Between Glen Coe and the next big tourist draw (Loch Ness), Kenny pulled over to show us the ruins of Inverlochy Castle - not the luxury hotel in Fort William of the same name, but the historic Old Inverlochy Castle, a fortress built in the 13th century and abandoned in the mid-17th century.  We climbed around the towers like we were in a playground, peeking through thin windows to see Ben Nevis, the tallest mountain in the UK. 


Inside one of the towers
  
  
On the way to Fort Augustus and Loch Ness, Kenny tried to convince us all that the Loch Ness Monster was not only real, but was in fact a clever female prehistoric aquatic dinosaur named Nessie. He was devastated when he realized that the majority of the group were non-believers,  even threatening to toss a few people off the bus. Jill believed, however, and was determined to find the "puppy" hiding in the long, deep lake. 

  


The sun faded early again, leaving us in darkness by late afternoon. Kenny made another unexpected stop in the forest alongside the highway, allowing us to stretch our legs on a hike up to a loud river crashing down the side of the hills.

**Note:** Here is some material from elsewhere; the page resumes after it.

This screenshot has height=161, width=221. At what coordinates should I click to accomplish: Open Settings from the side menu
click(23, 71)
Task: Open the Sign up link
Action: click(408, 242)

And he surprised us once more with a stop by Loch Oich to see the haunted Well of the Seven Heads. He really was a great tour guide, engaging, experienced, and intent on us getting the best experience time and daylight allowed.  

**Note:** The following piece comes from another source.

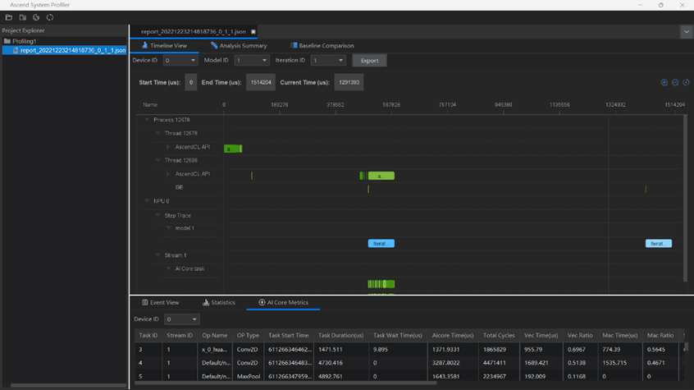Click the End Time input field
The width and height of the screenshot is (694, 390).
(260, 83)
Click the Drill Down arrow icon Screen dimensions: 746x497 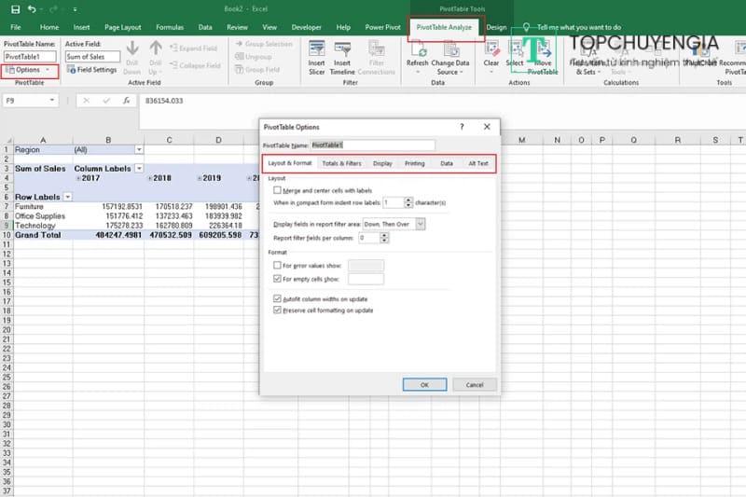131,49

Loch Oich - I love the mossy wooden piers being swallowed by the lake.

There is only one thing I would have changed on the tour, and Jill would agree with me on this - I would have enjoyed an earlier stop in Pitlochry. The tour stopped there for coffee and restrooms before the the last stretch of road back to Edinburgh. The shops looked really adorable and unique, and from the prices in the window displays seemed affordable, but by the time we arrived (around 6pm on a Saturday) they had all closed. 

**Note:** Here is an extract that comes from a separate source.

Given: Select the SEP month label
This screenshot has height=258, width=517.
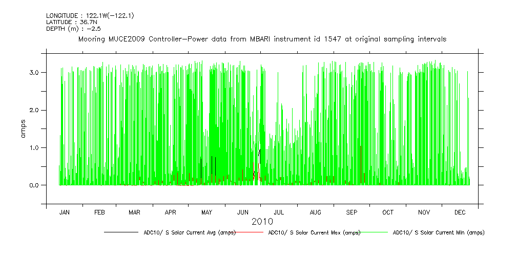Looking at the screenshot, I should 352,212.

For dinner in Edinburgh, we chose a comfortable pub in Hunter Square called the Advocate: salmon and red pepper skewers with rose wine for me, pie and Staropramen for Jill. The ride on the overnight bus back to London was not without problems - for instance, we woke up freezing when the heat broke down around two in the morning, forcing us to huddle inside a rest stop for close to an hour while the mechanic tinkered with it. Thankfully, I slept through the remainder of the journey and woke up back in my beloved London, and all was well again. 
Monday was a special day for two reasons: chicken parmesan and chocolate chip cookies. Just kidding, we'll count the food as one reason and I'll admit that the other was the chef - a young man in our program named Kevin. Some of the students on this program live a bit further out, all the way in zone 3 (gasp!). Yesterday was the first time I made the journey out, away from the familiarity of the inner zones 1 and 2, and the reason was that Kevin had offered to cook for my roommates and I. 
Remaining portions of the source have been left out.